Mattias laughed. “Oh, Excellency: we are human beings! God absolved us from making any sense after the tremendous farce in Eden!”

Albrecht blinked. “Be careful that Siegfried doesn't hear you talking that way, Mattias. I'd miss my chief clerk greatly.”

Mattias's tone abruptly turned somber. “My point exactly, Excellency. He is ambitious. His practice is as rigorous as that of the old hermits.”

Something about his clerk's choice of words made Albrecht uneasy. He thought again of the House of God. They . . . tortured people in there. True, the crime of a heretic was heinous enough to warrant torture, even death, but still . . .

Mattias continued. “But I have thought it wise always to remember that ambition can take one in either direction.”

“Heaven or hell?”

“Well . . . up or down. There have been many with ambition who have suddenly found themselves and all they have worked for ground into dust. By their own ambition. Or blown up by it as a town might be blown up with gunpowder.” Mattias shrugged: a rustle in the night. “Boom!”

“Boom,” said Albrecht, suddenly wrestling with his own conscience. Ambitious. Was he ambitious? How much pride did he take in his office and his title? Was the cathedral he so desired a tribute to God or to himself? He was suddenly uneasy. “Boom . . .”

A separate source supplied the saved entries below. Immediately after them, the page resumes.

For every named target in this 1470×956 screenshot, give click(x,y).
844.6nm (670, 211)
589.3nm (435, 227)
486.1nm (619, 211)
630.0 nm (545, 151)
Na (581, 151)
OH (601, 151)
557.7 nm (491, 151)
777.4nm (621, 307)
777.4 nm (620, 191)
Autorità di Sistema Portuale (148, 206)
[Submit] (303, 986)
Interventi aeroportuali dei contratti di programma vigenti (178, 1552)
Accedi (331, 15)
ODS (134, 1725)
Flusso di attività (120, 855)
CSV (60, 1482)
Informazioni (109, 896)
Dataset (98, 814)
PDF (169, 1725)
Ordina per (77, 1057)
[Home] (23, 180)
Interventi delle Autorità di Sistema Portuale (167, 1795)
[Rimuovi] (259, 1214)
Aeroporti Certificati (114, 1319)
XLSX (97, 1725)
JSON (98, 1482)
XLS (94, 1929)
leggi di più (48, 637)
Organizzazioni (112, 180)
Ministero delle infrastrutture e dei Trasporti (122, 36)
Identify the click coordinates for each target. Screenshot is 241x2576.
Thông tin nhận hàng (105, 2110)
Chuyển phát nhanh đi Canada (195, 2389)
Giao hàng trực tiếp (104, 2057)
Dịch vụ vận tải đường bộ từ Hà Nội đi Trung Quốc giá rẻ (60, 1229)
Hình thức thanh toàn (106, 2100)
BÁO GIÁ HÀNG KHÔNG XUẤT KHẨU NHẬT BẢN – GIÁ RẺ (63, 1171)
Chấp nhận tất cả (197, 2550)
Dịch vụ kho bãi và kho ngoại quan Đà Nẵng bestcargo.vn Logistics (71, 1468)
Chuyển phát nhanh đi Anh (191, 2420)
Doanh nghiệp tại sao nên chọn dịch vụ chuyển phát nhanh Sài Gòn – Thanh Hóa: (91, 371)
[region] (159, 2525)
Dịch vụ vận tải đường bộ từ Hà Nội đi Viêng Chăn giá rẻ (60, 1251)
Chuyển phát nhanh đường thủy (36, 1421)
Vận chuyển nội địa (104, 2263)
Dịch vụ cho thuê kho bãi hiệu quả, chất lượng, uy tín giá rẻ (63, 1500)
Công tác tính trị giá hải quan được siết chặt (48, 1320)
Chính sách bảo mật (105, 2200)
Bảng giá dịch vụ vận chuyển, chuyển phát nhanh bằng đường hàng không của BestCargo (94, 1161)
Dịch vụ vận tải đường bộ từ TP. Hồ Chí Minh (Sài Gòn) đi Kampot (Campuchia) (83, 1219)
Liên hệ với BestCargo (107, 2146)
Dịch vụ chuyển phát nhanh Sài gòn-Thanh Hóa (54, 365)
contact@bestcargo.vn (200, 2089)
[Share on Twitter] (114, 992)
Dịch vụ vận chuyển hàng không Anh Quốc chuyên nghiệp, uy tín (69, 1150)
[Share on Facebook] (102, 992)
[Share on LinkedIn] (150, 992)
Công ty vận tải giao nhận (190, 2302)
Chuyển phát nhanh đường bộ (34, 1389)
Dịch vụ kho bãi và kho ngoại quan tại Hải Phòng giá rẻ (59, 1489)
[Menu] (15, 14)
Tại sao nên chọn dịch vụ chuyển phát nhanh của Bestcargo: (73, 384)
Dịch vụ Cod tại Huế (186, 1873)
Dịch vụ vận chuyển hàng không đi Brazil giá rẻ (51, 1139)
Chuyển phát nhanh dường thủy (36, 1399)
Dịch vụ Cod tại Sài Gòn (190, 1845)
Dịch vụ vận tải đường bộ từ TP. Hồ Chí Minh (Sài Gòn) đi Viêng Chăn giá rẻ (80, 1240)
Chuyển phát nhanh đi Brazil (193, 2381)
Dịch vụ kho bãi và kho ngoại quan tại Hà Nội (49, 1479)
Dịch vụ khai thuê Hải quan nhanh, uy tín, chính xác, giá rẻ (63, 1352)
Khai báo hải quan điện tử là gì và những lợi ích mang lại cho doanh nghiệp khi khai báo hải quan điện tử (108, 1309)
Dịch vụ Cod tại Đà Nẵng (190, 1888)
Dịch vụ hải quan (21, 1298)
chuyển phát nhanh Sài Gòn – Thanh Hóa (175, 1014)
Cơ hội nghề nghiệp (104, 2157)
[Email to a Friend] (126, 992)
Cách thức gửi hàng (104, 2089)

“Exactly. Boom. The Wheel of Fortune takes one up, and it also casts one down. The highest Tower can be struck by lightning and laid low.” Another shrug, another rustle. “Boom.”

“You've been looking at heathenish pictures, Mattias.”

“All the better to serve God as best I can,” said the clerk. “If, because of what I know and what I think, Siegfried wants to call me heretical and kill me, then he will call me heretical and kill me. There is nothing, absolutely nothing, that I can say or not say that will change his mind.”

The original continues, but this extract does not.